If you think that it is about ready to come out, let the charcoal burn down until it reaches the tuyere, then turn off the air, grab a tool to hook out the bloom and…..





…..see what you got.







Looks like a burnt-iron cookie!









Another thing that I've been wondering about…...water quenching the bloom. In the handful of resources devoted to small scale iron smelting, YouTube, etc, when the raw bloom gets pulled from the furnace, the consolidation work begins immediately. The yellow-hot blob of steel is thrown onto a log or anvil, then gets gently pummeled by guys swinging sledgehammers. This squishes the odd protruding edges of the bloom into the concentrated center, consolidating the mass. The goal is to get the slag and other impurities out of the way as quickly as possible, resulting in a tight block of bloom iron or hearth steel.

In contrast to this, pretty much all of the Japanese resources on tatara ( the traditional large scale way to make steel) and Oroshigane show the hot bloom pulled from the fire and then immediately quenched into water. The bloom gets cleaned up, then returned to the forge for shaping and consolidation. Why would you not start working the bloom right away while it's still good and hot? Does the force of the water quenching blast off the slag and bits of charcoal stuck to the bloom?

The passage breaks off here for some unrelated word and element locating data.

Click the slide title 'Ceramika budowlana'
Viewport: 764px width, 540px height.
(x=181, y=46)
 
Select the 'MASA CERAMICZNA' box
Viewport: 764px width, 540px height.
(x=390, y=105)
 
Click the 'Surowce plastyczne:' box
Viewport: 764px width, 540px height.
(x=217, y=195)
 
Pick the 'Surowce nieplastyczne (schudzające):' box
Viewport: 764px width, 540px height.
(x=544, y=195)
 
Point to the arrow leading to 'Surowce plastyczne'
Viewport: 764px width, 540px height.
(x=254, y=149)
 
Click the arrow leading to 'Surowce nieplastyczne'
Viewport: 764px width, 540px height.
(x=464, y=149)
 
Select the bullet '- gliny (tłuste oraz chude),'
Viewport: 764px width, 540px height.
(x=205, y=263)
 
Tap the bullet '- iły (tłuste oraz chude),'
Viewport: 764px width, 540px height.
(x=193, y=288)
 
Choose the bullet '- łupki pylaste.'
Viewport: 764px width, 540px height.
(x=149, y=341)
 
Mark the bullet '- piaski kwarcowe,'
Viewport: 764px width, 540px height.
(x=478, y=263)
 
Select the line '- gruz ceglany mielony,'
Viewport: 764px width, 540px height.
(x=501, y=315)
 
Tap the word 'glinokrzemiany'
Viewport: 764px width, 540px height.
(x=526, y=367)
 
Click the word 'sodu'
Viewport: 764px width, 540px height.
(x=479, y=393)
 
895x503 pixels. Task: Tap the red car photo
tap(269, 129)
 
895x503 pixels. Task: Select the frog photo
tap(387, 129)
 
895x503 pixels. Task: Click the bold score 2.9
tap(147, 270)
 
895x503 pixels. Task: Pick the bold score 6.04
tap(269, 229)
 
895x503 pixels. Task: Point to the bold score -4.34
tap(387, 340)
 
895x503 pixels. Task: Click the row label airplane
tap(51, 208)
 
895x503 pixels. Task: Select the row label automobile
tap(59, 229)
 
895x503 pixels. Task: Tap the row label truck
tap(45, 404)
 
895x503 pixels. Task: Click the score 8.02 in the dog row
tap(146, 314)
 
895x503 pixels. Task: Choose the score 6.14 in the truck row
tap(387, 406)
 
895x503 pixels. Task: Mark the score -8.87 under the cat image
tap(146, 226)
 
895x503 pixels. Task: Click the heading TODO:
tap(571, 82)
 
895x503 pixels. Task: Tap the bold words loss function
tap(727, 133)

Here's my chance to find out.




Fun, lots of boiling water and funny noises are produced, but as far as the resulting bloom is concerned, I'm not sure that the quenching does anything to tidy up the mass.

Rather ugly, this one.





I've seen lots of pictures of bloom steel and while this wouldn't be the ideally shaped result, it does display a commonly seen dished profile.



In this picture, the air blast would've been coming from the left. Please excuse the green strings of algae growing in my quench water, haha.



This entire process, from preheating the furnace to pulling the bloom from the fire used less than half of a 5 gallon bucket of hardwood charcoal, not a bad way to spend an afternoon. Even if you buy your charcoal in the store, that's still only a few bucks cost, a good deal even for a tightwad like myself.








The nice thing about performing an immediate water quench is that it makes the bloom available for spark testing right away. I sparked this little 1 lb. bloom but, try though I might, I couldn't get any decent pics as the sun was just too bright. Ahh…. the trials of living out in the open, haha. I'm grossly out of practice at interpreting carbon values by spark, but it looked to be a gradient of med/high carbon ( shortish yellow spark with strong bursts) ranging up to cast iron (very short red spark, sparse). A few bits tested low carbon, but the highest proportion looked to be cast iron.

This bloom would most likely be forgeable, given a high enough heat and a bit of patience. Fold and weld, fold and weld, and soon you would get a more homogeneous steel…….and I didn't do that. The melting of iron was so much fun that I immediately started in on a second melt, just to see if I could create a bloom with a more solid core. And larger, in anticipation of losing much of the total during the welding and blending phase.

One thing is certain though…..I need to be keeping better notes. Small changes in procedure seem to have large ramifications on the resulting steel. Go figure.